1. Aesthetic Style and Regional Traits
The Baga people of Guinea are most famous for their massive Nimba (or D'mba) shoulder headdresses, which celebrate the idealized nursing mother. This face mask is a brilliant, scaled-down translation of that exact same iconographic language. The prominent, sweeping crest and the massive, beak-like nose are Baga ideals of beauty, power, and nobility, representing a protective, nurturing ancestral presence rather than a literal human portrait. The crest-and-nose silhouette is the Baga formal signature, recognizable even at this reduced scale.
2. Ritual Function and Imported Brass Prestige
The extensive application of copper or brass tacks is a highly deliberate display of wealth. In traditional West Africa, imported brass upholstery tacks were expensive prestige items. By studding the mask with these reflective metal points, the owner elevated the object's economic and spiritual value, ensuring it would catch the light and dazzle onlookers during important harvest festivals or initiation rites. The integration of imported industrial materials into traditional masking is itself iconographically meaningful — it locates the mask within the colonial trade economy while preserving its pre-colonial spiritual function.

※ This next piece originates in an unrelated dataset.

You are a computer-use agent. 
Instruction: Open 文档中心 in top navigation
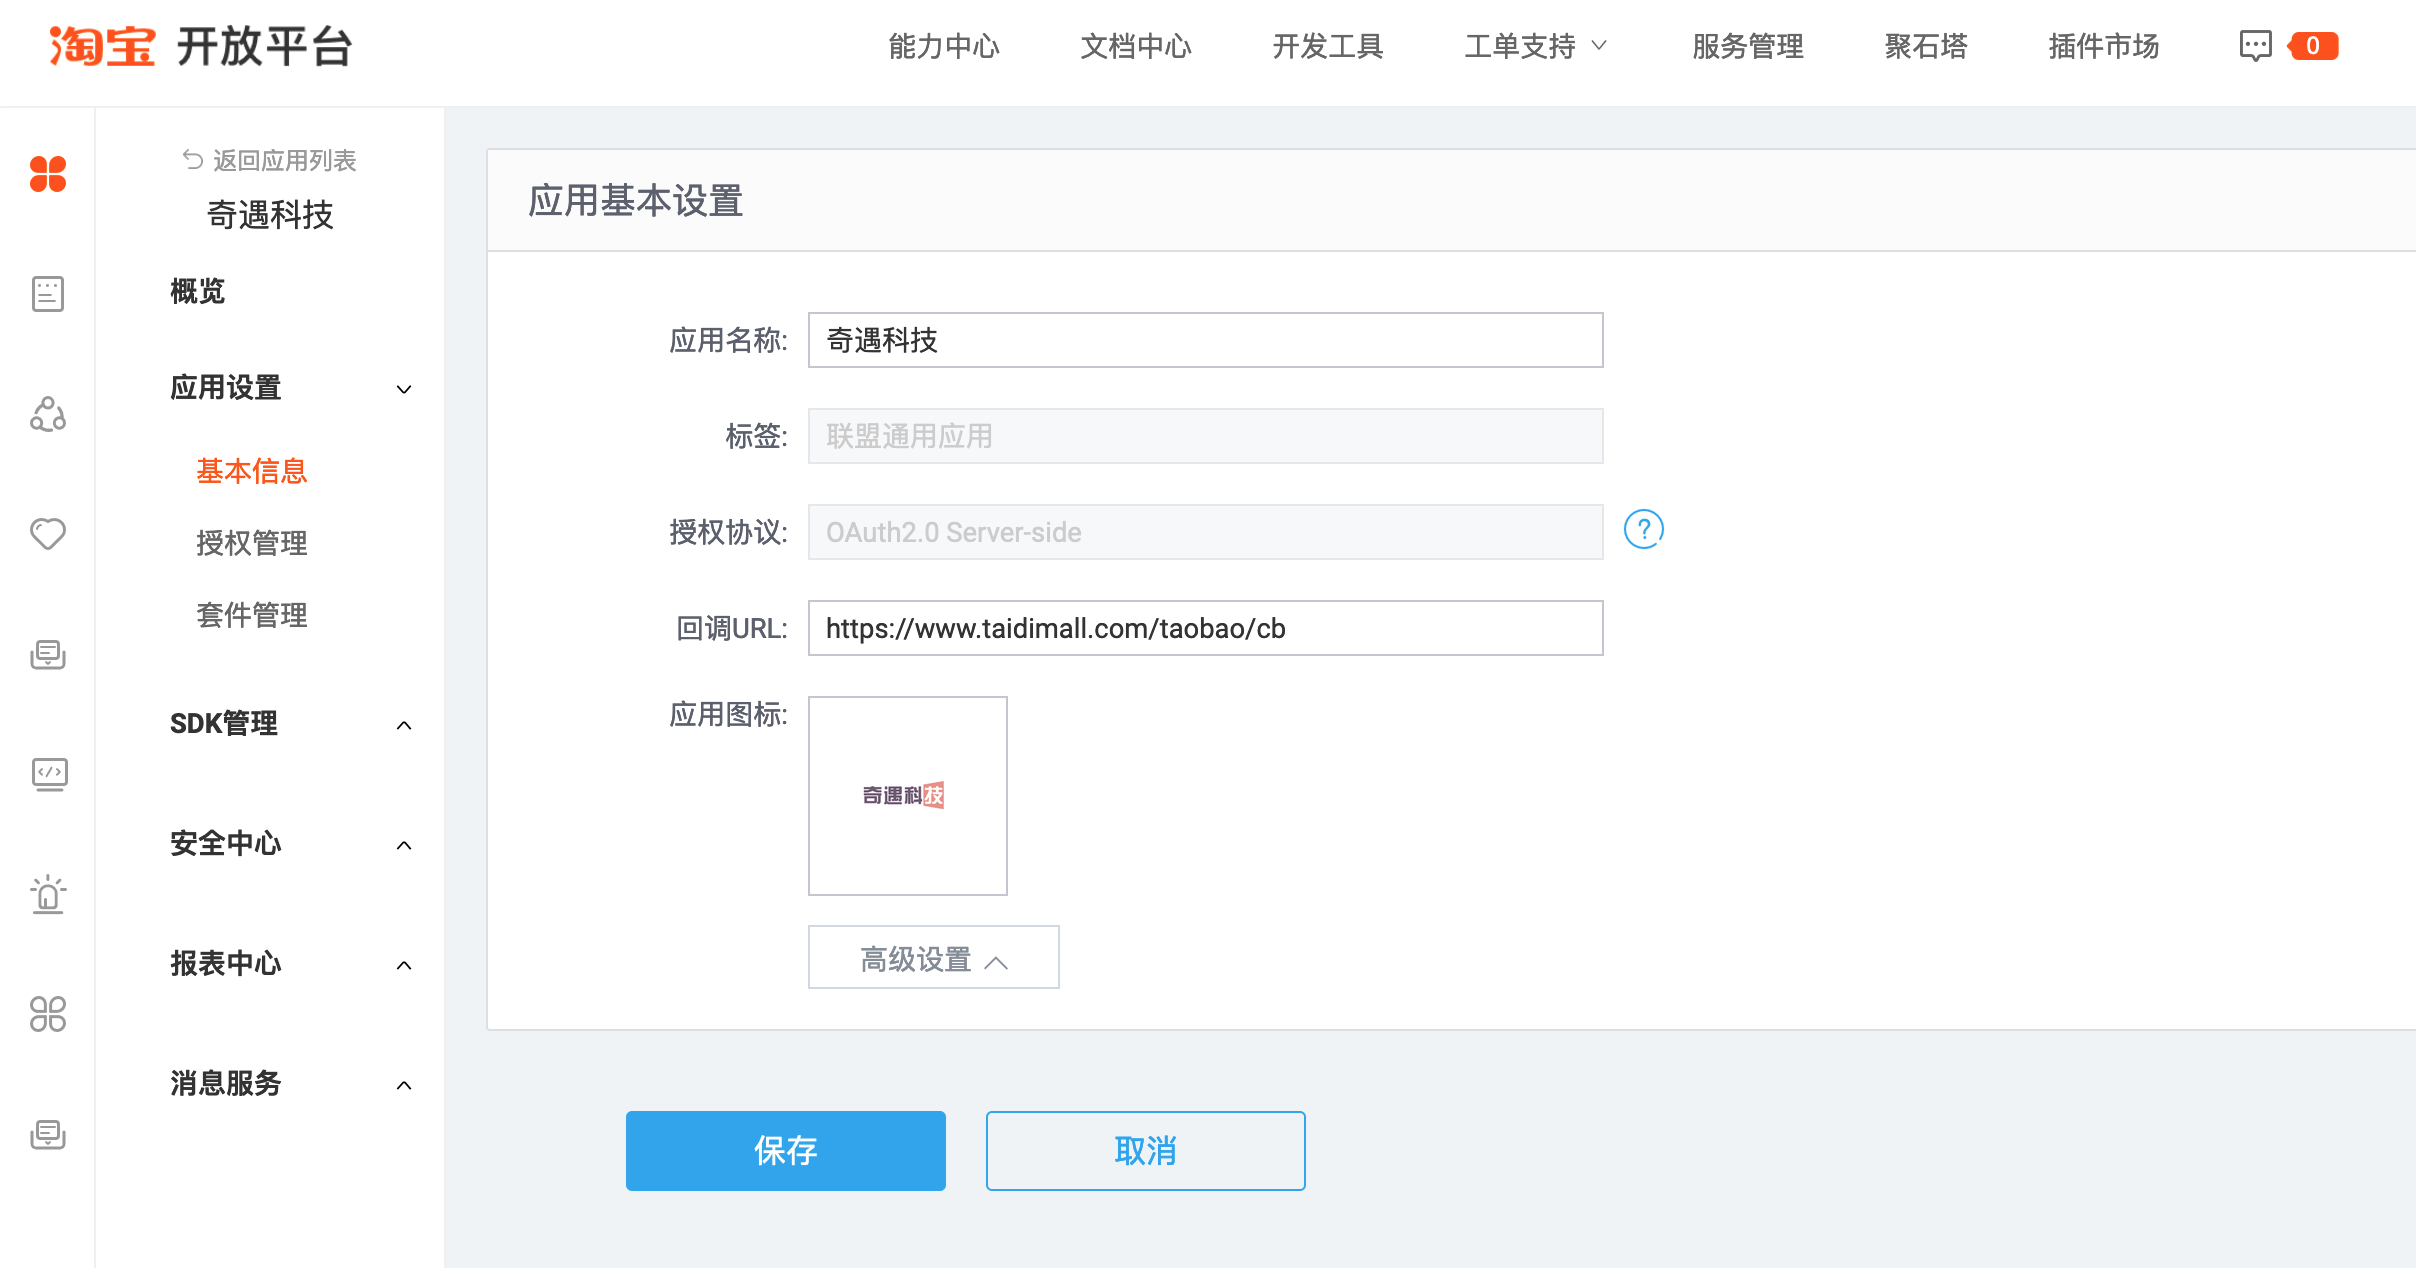point(1135,46)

3. Physical Patina and Age Verification
The artifact demonstrates a magnificent, layered history of use. The wood bears a deep, slightly encrusted brown patina, with the most prominent feature — the bridge of the massive nose — rubbed completely smooth and slightly lighter from decades of handling. The copper tacks are heavily oxidized, showing deep green verdigris, verifying their early 20th-century application and exposure to the Guinean climate.
Summary
A spectacular Baga mask that condenses the monumental Nimba aesthetic into a wearable, highly decorated facial plane. Its extensive use of oxidized prestige metal and its rich, hand-rubbed handling patina make it an exceptional ethnographic masterpiece.